Road to a Second Term

As a result of his economic successes and his moderate social policies, Clinton defeated Senator Robert Dole in the 1996 presidential election. With 49 percent of the popular vote and 379 electoral votes, he became the first Democrat to win reelection to the presidency since Franklin Roosevelt. Clinton’s victory was partly due to a significant gender gap between the parties, with women tending to favor Democratic candidates. In 1992, Clinton won 45 percent of women’s votes compared to Bush’s 38 percent, and in 1996, he received 54 percent of women’s votes while Dole won 38 percent.

Try It

Glossary

Contract with America: a list of eight specific legislative reforms or initiatives that Republican representatives promised to enact if they gained a majority in Congress in the 1994 midterm elections

New Democrats: a centrist ideological faction within the Democratic Party, sometimes known as centrist Democrats, Clinton Democrats, or moderate Democrats. They were known for being liberal on many social issues but moderate or fiscally conservative on economic issues. New Democrats dominated the party from the late-1980s through the mid-2010s.

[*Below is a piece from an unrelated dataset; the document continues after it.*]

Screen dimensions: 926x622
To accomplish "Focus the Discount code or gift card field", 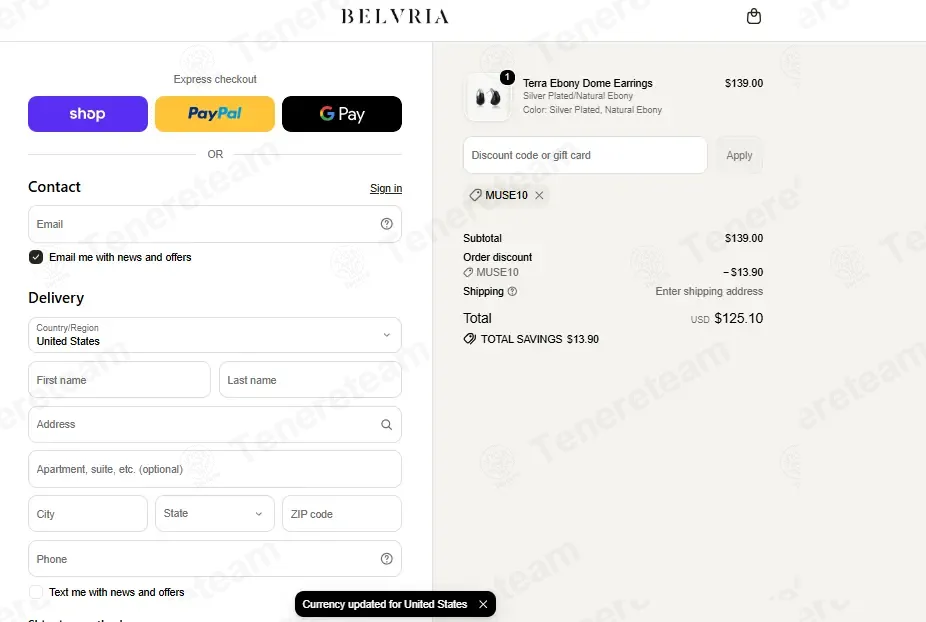I will [585, 155].
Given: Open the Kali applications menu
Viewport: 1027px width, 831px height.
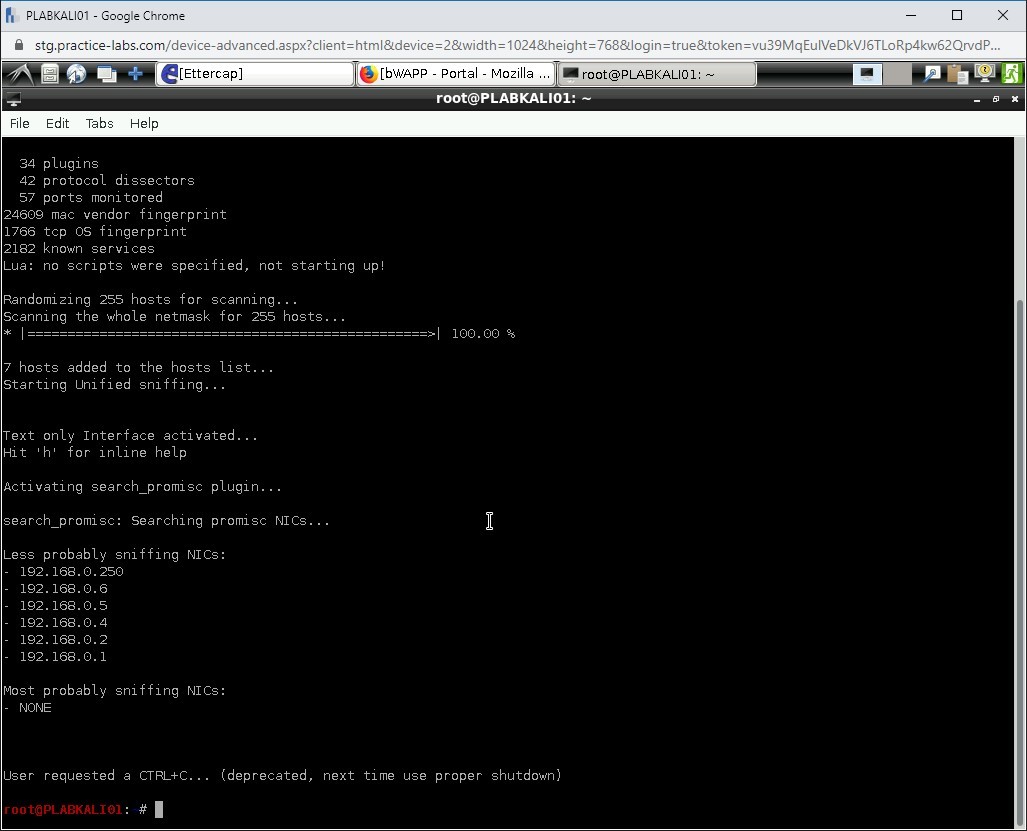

Third Way: The Third Way is a political position akin to centrism that attempts to reconcile right-wing and left-wing politics by advocating a varying synthesis of centre-right economic platforms with some centre-left social policies. President Clinton was a leader of the Third Way movement in the United States.

North American Free Trade Agreement (NAFTA): NAFTA was an agreement signed by Canada, Mexico, and the United States that created a trilateral trade bloc in North America. The agreement came into force on January 1, 1994, and superseded the 1988 Canada–United States Free Trade Agreement between the United States and Canada. Passage of NAFTA resulted in the elimination or reduction of barriers to trade and investment between the U.S., Canada, and Mexico. The NAFTA trade bloc formed one of the largest trade blocs in the world by gross domestic product.


  1. Skorneck, Carolyn (July 31, 1996). "Clinton Says He Will Sign Welfare Overhaul; House Passes It". Associated Press.